Right, just like a pilot's license is useless to someone with no access to an aircraft. Personally I deal with that by running the file server 24/7. When you enable various power management options and have a clue about SSH and your favorite shell, it's really not a problem. If that doesn't describe you, find another solution. Simple and much more productive than complaining that there is no Final Ultimate Answer that is 100% suitable for all people at all times.

Comment: Re:ARM is the new Intel (Score 2) 109

by causality (#46772195) Attached to: Intel Pushes Into Tablet Market, Pushes Away From Microsoft

Intel-powered Android tablets can run almost all Android-ARM apps. Those that are native ARM apps are handled through binary translation. It works very well. I've used a Dell Venue 8 (Intel CloverTrail+ Android) and did not find any apps that wouldn't run just fine.

Is that done in hardware? Is there a performance penalty?

A related question about the programs you tried: were these computationally intensive games, or things like office apps and file managers?

Comment: Re:Drop Dropbox (Score 5, Insightful) 447

by causality (#46733039) Attached to: Commenters To Dropbox CEO: Houston, We Have a Problem

Try SpiderOak. Free 2 GB, zero-knowledge, secure. Works on a load of OSs and devices. I'm a completely satisfied customer.

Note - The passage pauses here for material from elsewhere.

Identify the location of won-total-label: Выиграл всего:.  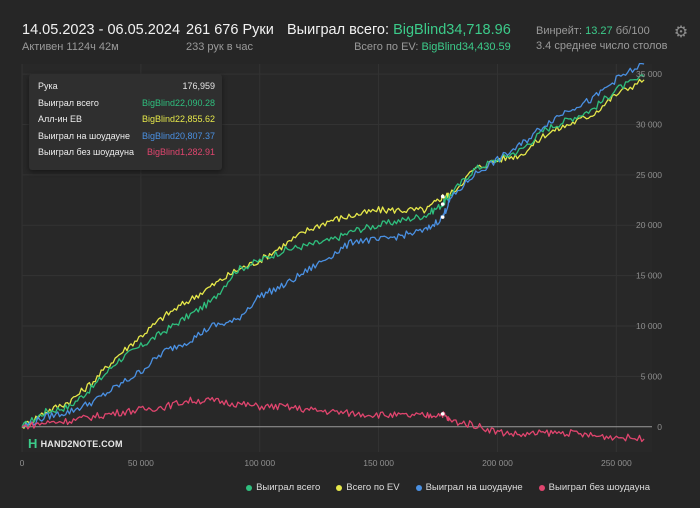
(338, 30).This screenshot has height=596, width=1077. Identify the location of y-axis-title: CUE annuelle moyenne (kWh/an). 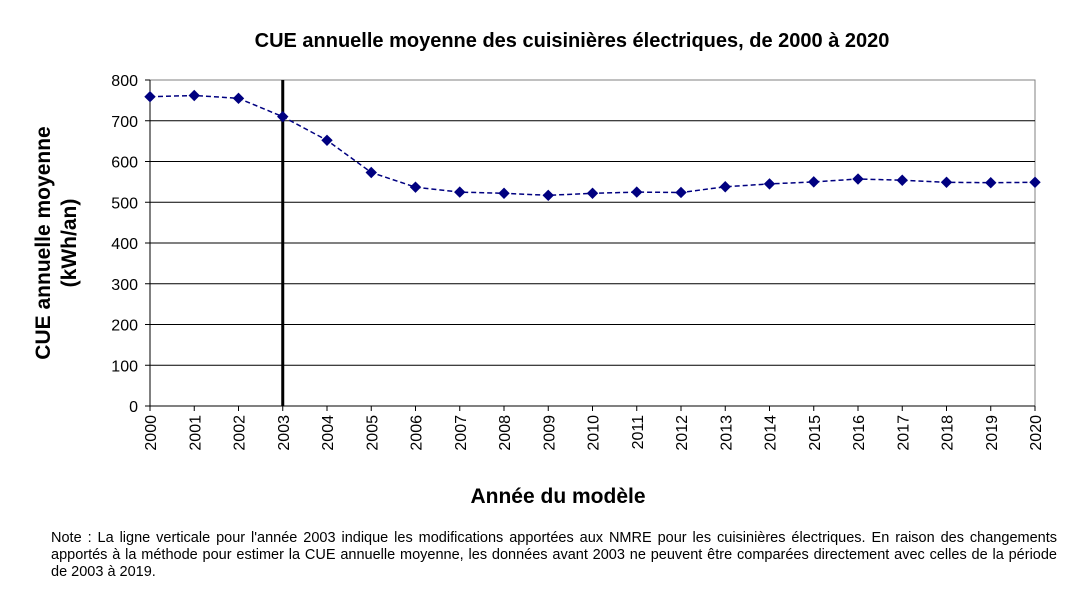
(56, 242).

Or ... get a free dynamic DNS hostname (there are still plenty available) and take a few minutes to learn about SSH/SFTP (and SSHGuard if you are using passwords) and set up your own personal file server. It doesn't have to allow shell access.

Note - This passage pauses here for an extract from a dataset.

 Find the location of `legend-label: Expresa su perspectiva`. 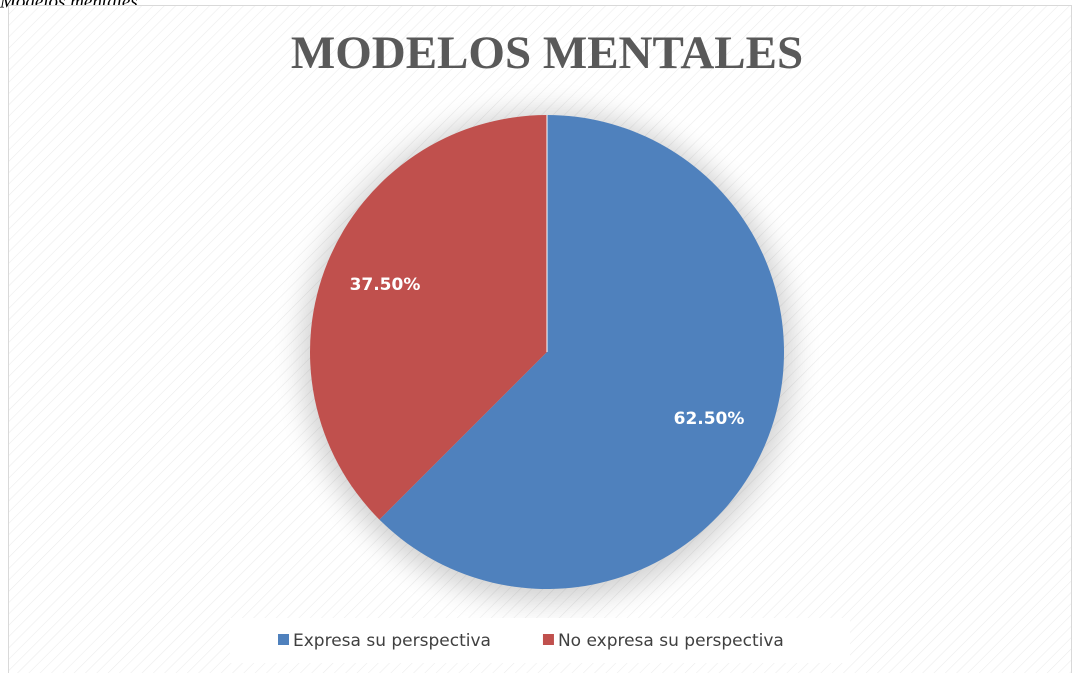

legend-label: Expresa su perspectiva is located at coordinates (392, 641).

Now the companies can do whatever they want because you did the little bit of learning it took not to care.

Comment: Re:If you make this a proof of God... (Score 1) 595

Not if he gave them free willl, meaning even the ability to do things that were "outside" of the creator's will/temperament.

Can you explain what that means within the context of "THE DETERMINISTIC APPLICATION OF RULES", please? Because otherwise you are making zero sense whatsoever.

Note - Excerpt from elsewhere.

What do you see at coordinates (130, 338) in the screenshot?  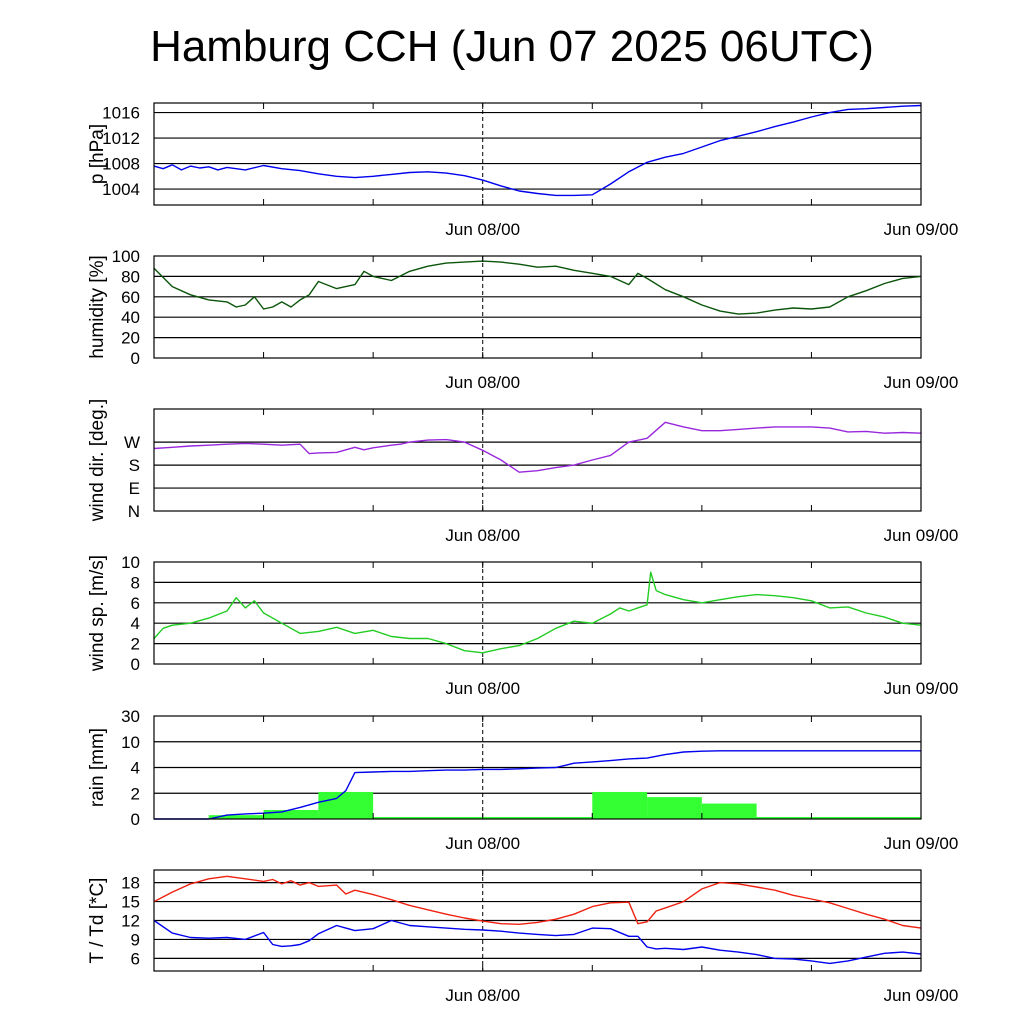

It makes perfect sense. What if your concept of absolute determinism as implied here is actually not absolute and has limitations? That's what he was saying, at least as I understood it. That would mean that some subset of everything would be steady, regular, unpredictable, and unsurprising. The rest wouldn't.

An analogy could be a program that takes certain actions based on the output of a high-quality random number generator of some kind. The compiled program code itself is completely deterministic, behaving as designed each time it is run. The randomness adds an unpredictable element; it determines which of the predetermined (that is, available or achievable) outcomes actually ends up happening. You can't break fundamental rules of physics but plenty of other things could play out in myriad ways.

Comment: Re:Doesn't seem to be on purpose (Score 1) 445

by causality (#46722719) Attached to: Heartbleed Coder: Bug In OpenSSL Was an Honest Mistake

The only people surprised by Snowden's leaks were people who had a false sense of security.

... caused by a false belief in an inherent benevolence of government, compounded by this denial-apathy thing concerning the casual lies coming from every major institution and corporation on a regular basis.

If you imagine for a moment that there were aliens observing the earth, you could not blame them for refusing to initiate first contact.

Comment: Re:Well that's not very headline worthy (Score 1) 230

by causality (#46701131) Attached to: Snowden: NSA Spied On Human Rights Workers

I fall into that category. In fact, I'm quite proud to be part of the white noise NSA has to filter out to get at the good stuff - as long as my only foibles are those which NSA doesn't really care about, that is...

... and as long as that never changes in the future, and nothing you do today that is considered harmless enough is later perceived to be suspicious.

Comment: Re:Apple v. Psystar (Score 1) 245

by causality (#46680033) Attached to: Slashdot Asks: Will You Need the Windows XP Black Market?

It wouldn't be possible to provide only a binary patch that contains just the modifications to said files? That would also infringe copyright?

That depends on how a particular judge decides to apply precedents related to Apple v. Psystar.